§ Exercise: Word for word, repeat all the entries below, but without the pictures.
══════
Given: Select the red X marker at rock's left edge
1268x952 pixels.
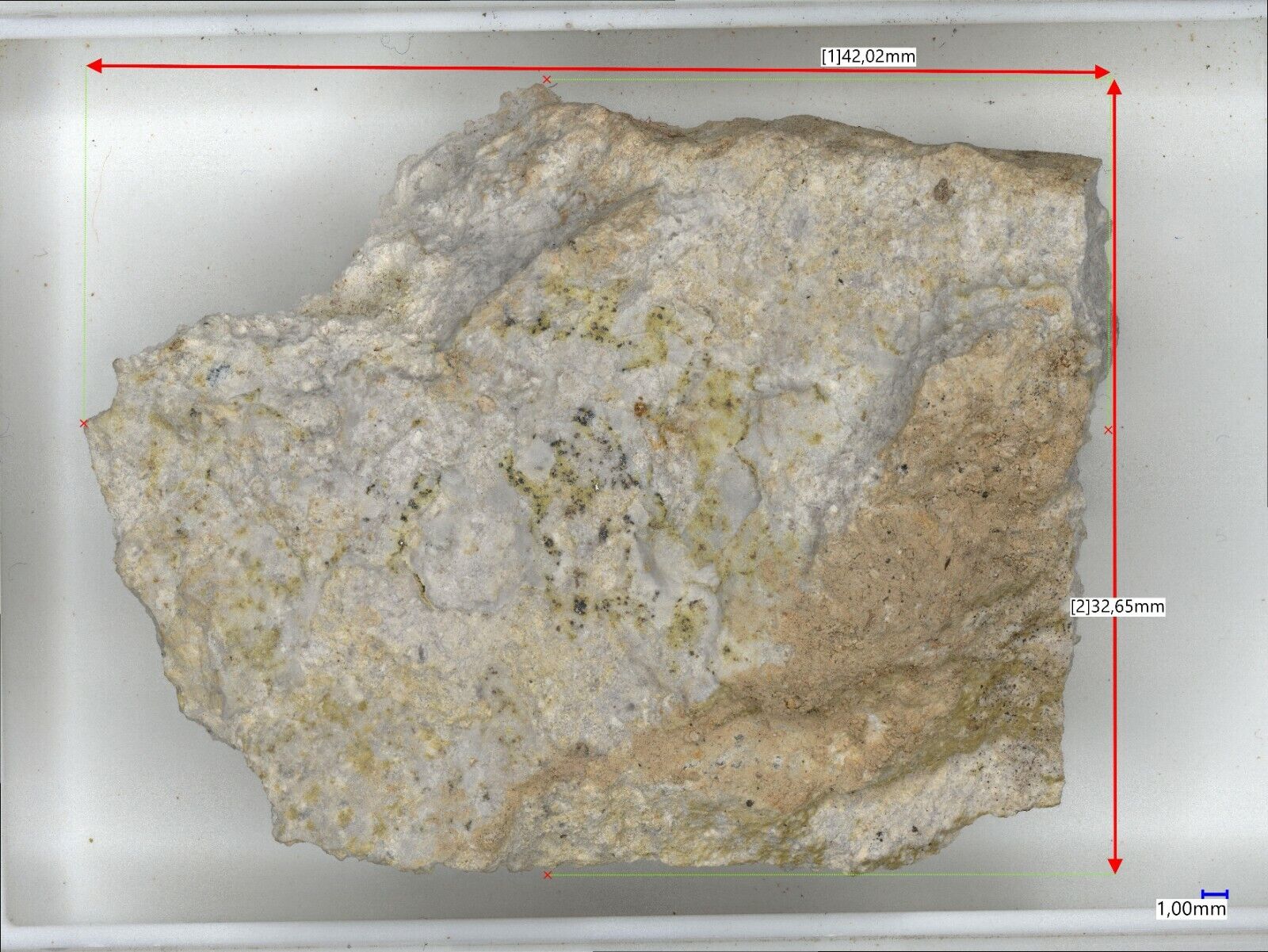Looking at the screenshot, I should 84,424.
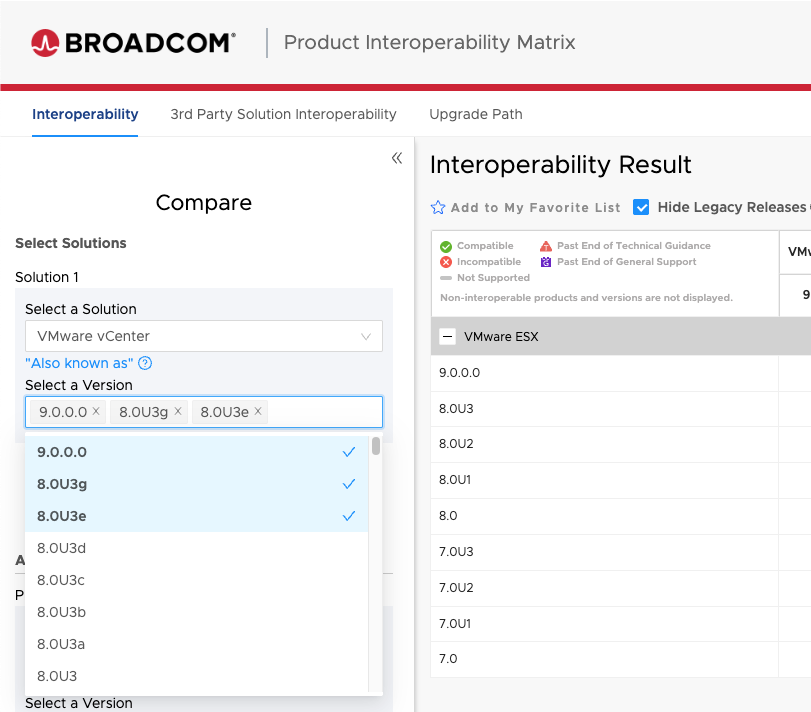Select version 8.0U3d from the list

[196, 548]
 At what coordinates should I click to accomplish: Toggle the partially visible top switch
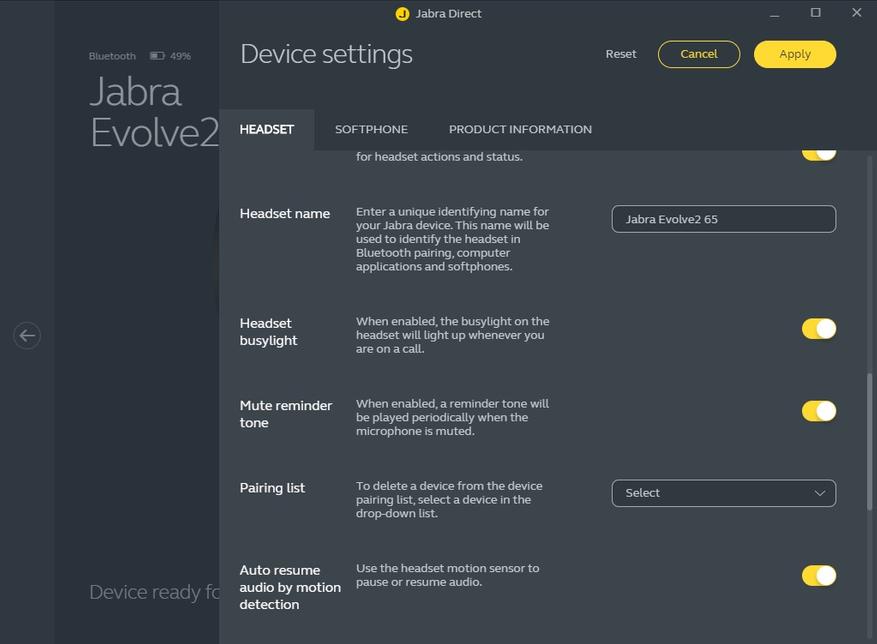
══════
§ Task result:
Given: Select the red X marker at rock's left edge
1268x952 pixels.
Looking at the screenshot, I should 84,424.
Select version 8.0U3d from the list

[196, 548]
 At what coordinates should I click to accomplish: Toggle the partially visible top switch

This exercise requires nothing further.